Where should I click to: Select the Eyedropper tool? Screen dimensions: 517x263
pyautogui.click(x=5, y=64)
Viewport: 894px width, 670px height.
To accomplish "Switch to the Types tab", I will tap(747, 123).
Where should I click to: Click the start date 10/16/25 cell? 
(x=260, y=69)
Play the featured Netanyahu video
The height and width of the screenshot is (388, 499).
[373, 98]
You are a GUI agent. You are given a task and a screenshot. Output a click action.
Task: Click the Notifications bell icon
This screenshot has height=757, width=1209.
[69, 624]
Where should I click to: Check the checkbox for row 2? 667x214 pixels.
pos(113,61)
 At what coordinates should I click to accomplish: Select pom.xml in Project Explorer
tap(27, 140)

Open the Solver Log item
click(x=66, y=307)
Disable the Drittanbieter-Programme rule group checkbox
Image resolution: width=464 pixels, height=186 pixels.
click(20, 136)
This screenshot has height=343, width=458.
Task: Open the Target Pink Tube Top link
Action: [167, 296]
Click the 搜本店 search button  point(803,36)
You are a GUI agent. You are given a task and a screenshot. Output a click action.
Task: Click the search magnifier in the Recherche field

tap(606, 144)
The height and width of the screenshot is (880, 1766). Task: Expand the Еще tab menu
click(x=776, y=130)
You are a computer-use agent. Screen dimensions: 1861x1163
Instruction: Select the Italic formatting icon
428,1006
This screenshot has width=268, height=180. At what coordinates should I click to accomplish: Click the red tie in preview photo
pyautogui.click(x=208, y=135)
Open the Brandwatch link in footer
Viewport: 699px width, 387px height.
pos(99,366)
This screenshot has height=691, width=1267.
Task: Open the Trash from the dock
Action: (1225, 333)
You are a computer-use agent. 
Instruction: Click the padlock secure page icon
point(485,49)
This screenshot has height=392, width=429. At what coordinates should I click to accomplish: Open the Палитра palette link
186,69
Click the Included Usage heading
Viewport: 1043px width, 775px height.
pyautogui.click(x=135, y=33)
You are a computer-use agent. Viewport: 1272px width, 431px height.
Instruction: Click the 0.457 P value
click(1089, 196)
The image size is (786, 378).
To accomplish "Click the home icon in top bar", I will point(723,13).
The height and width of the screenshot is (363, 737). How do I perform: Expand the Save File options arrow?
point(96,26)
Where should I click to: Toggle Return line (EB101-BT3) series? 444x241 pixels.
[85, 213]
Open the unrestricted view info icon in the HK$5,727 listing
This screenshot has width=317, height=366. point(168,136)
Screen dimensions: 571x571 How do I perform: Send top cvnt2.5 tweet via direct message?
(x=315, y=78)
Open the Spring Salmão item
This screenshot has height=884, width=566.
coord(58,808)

Task item:
With the line holding "Where should I click to: Click" as the first and the line holding "Task: Click the Notifications bell icon" as the last, please transcribe exactly the lines of the material above in that range and nothing else.

Your solution:
Where should I click to: Click the start date 10/16/25 cell? 
(x=260, y=69)
Play the featured Netanyahu video
The height and width of the screenshot is (388, 499).
[373, 98]
You are a GUI agent. You are given a task and a screenshot. Output a click action.
Task: Click the Notifications bell icon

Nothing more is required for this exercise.